Pasaron junto a la pequeña caseta de control agachados bajo las grandes ventanas, pese a que estaban tan oscuras y silenciosas como todo lo demás. Y por fin, se encontraron junto a la puerta deslizante.
—Usted tiene que ayudar —dijo Jukkar, examinando la altura de la puerta deslizante. Eran barras de hierro verticales, gruesas y sin filigranas, sin ningún punto intermedio donde apoyar el pie. Aranda le miró, debía medir un metro ochenta y pesar cerca de los cien kilos, de modo que hacer un cabestrillo con las manos probablemente no serviría de mucha ayuda.
Entonces, una voz que provenía de la izquierda les sobresaltó.
—Quizá esto ayude —era Sombra. Tenía el pie apoyado sobre un cajón de madera, del tipo que se usa para embalaje y transporte de mercancías.
—¡Marcelo! —exclamó Jukkar sorprendido. Con su acento, su nombre sonaba a algo así como
Merselo.
Aranda, instintivamente levantó las manos. Pero Sombra levantó las suyas también mostrando las palmas desnudas.
—No voy armado y no voy a deteneros —dijo.
Aranda y Jukkar se miraron, sin comprender.

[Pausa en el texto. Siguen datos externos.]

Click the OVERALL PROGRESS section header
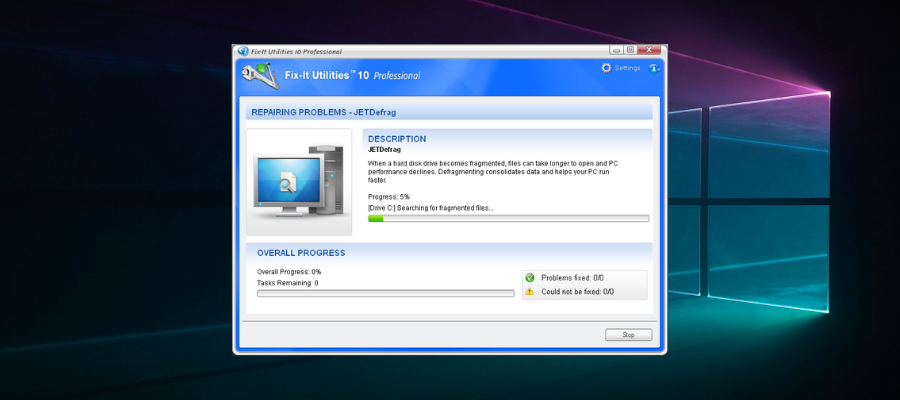 pyautogui.click(x=301, y=253)
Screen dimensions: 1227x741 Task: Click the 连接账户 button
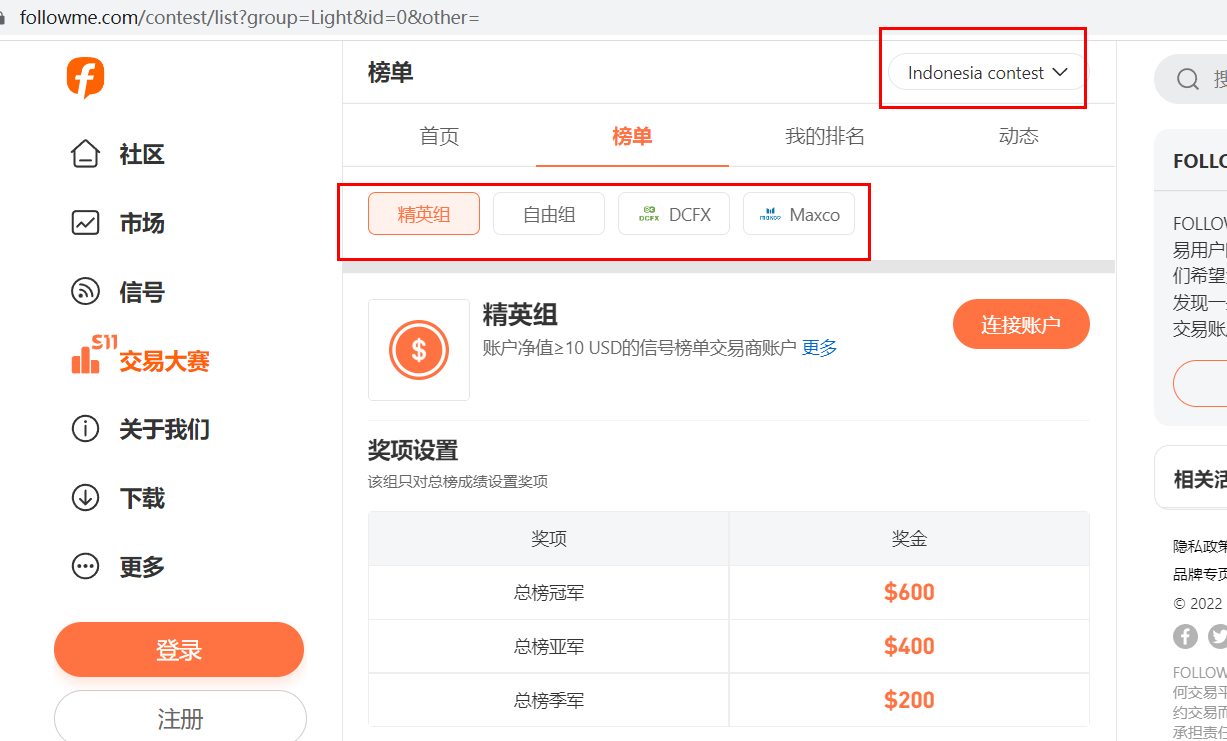coord(1020,324)
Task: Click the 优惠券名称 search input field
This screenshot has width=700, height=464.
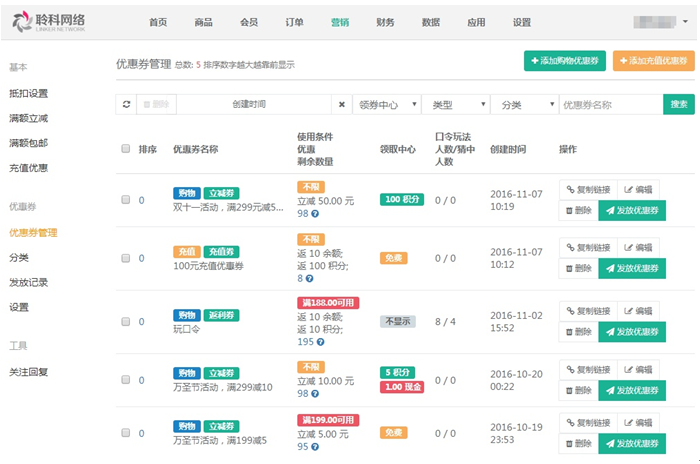Action: (610, 104)
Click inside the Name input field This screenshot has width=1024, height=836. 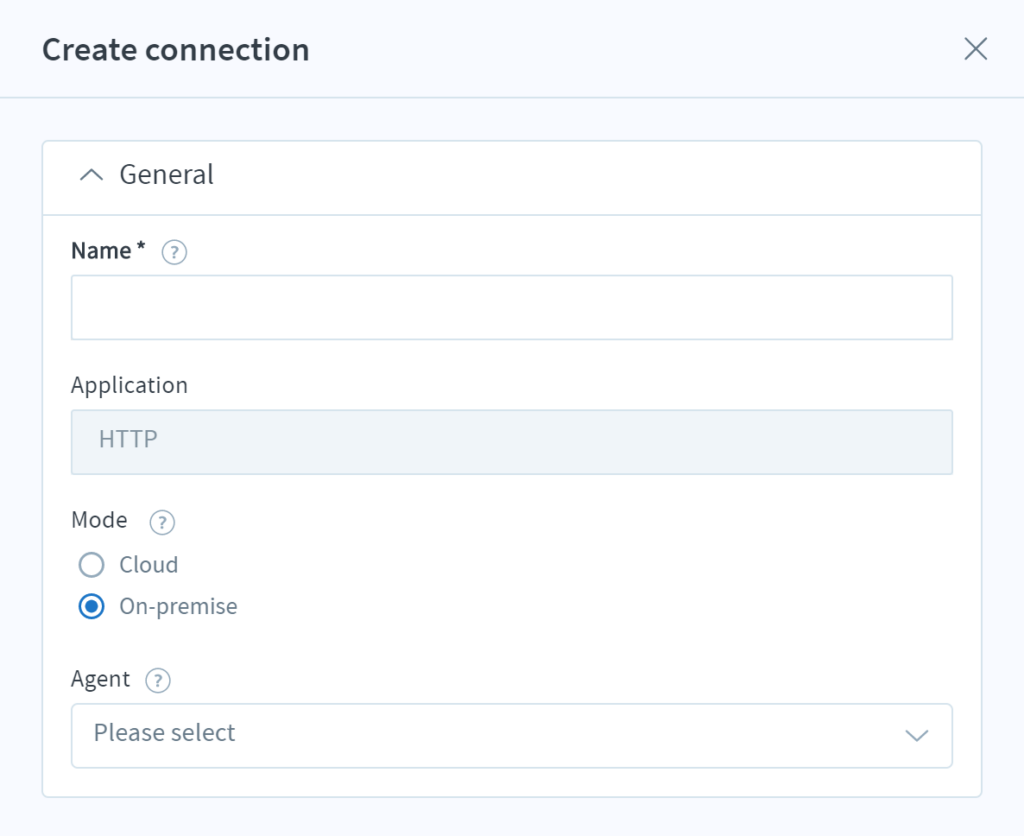point(512,307)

—Quiero ir con vosotros —dijo después de soltar un largo suspiro. En la distancia, una gaviota graznó débilmente.
* * *
El Rata abrió los ojos en la oscuridad de la habitación. Lo hizo como quien despierta de un profundo sueño y mira confundido el reloj, incapaz de decidir si es primera hora del día o mitad de la tarde. Pero no había ningún reloj. Por un breve instante se creyó todavía en su casa, un pequeño piso que había heredado de sus padres en el barrio de San Andrés. Trabajaba de basurero, siempre emplazado en la parte de atrás de los camiones, y había resultado uno de los trabajos más gratificantes de todos los que había tenido; ¡se encontraban tantas cosas interesantes en la basura! Pero luego la realidad volvió como un martillazo, destrozando la escena onírica que había formado en su mente en mil pedazos. Cada uno de esos trozos reflejaba ahora imágenes mezcladas de
zombis
con las bocas abiertas y las manos ensangrentadas, y la verdad de su situación se abrió paso en su mente.
Ah, coño,
pensó,
todavía es esta mierda.
No tenía ni idea de cuánto había dormido ni cuánto faltaba aún para el amanecer, pero no recordaba haber caído dormido tan profundamente desde hacía más tiempo del que podía recordar. Había tenido un sueño extraño. Caminaba por un maltrecho puente de madera por una especie de pantano sombrío. Los charcos de lodo a su alrededor formaban pompas de aire que luego reventaban y dejaban escapar unas esporas del color del puré de patatas. Éstas se mecían en el aire, ingrávidas, y caían a su alrededor formando una espesa manta de aspecto fungoso. Cuando una de esas esporas caía sobre él, dejaba una mancha desvaída con úlceras sangrantes, como la piel que en ocasiones había visto en algunos de los muertos y él quería chillar, pero el único sonido que llegaba hasta sus oídos era el
pof, pof
de las burbujas en el barro.
Joder, qué sueño de mierda,
pensó mientras se incorporaba en el sofá. Quería un poco de agua, pero no había traído ni una triste cantimplora consigo y todos los lugares donde conseguirla estaban a buena distancia.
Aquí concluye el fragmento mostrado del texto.